▶ _YOUR ASSIGNMENT_
Copy everything in the listing below from the line containing "The image size" down to the end of the listing, swapping "Find the location of" for "Locate" and changing nothing else. Leave the pictures out of your copy.

▶ _DATA TO PROCESS_
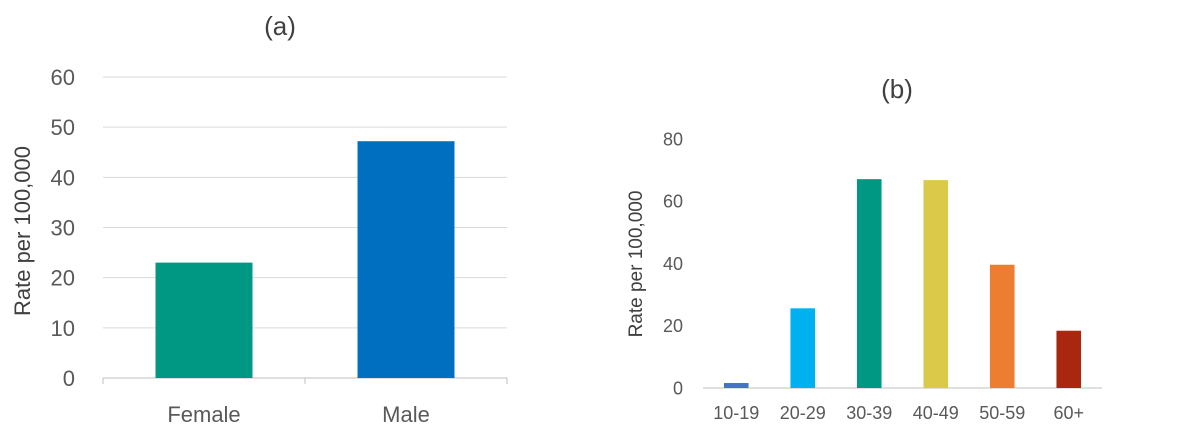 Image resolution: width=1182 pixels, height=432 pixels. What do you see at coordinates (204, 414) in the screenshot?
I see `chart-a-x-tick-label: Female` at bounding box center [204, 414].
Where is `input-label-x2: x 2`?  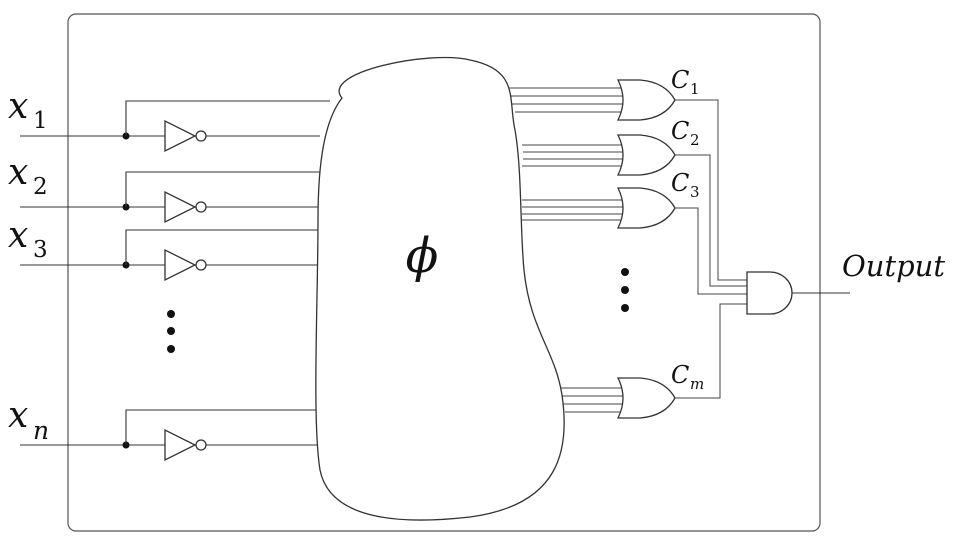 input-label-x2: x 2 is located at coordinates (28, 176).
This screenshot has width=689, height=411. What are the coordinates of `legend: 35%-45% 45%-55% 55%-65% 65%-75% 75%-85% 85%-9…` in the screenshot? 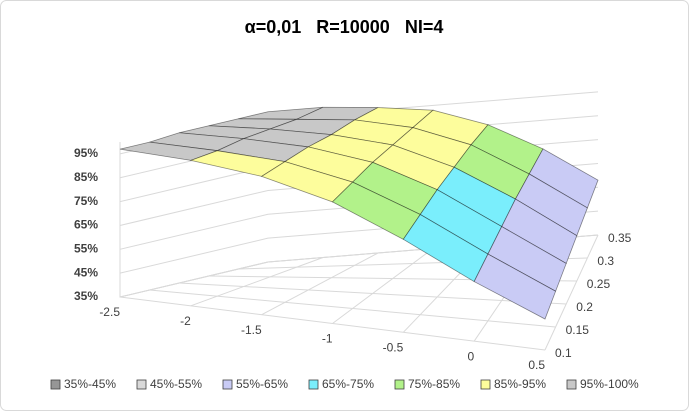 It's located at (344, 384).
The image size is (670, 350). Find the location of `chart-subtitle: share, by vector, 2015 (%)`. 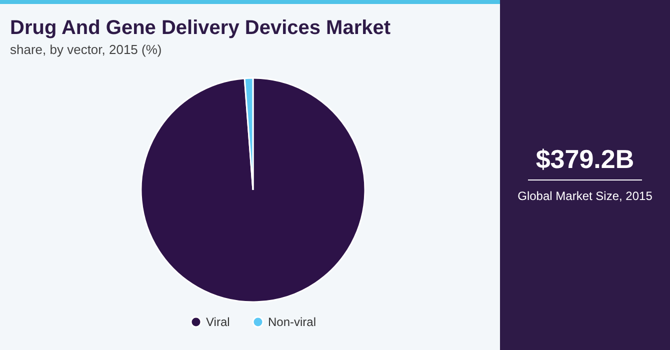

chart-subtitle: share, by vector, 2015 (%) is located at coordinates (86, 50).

▶ _EXERCISE OUTPUT_
The image size is (670, 350). Locate `chart-subtitle: share, by vector, 2015 (%)`. 

chart-subtitle: share, by vector, 2015 (%) is located at coordinates (86, 50).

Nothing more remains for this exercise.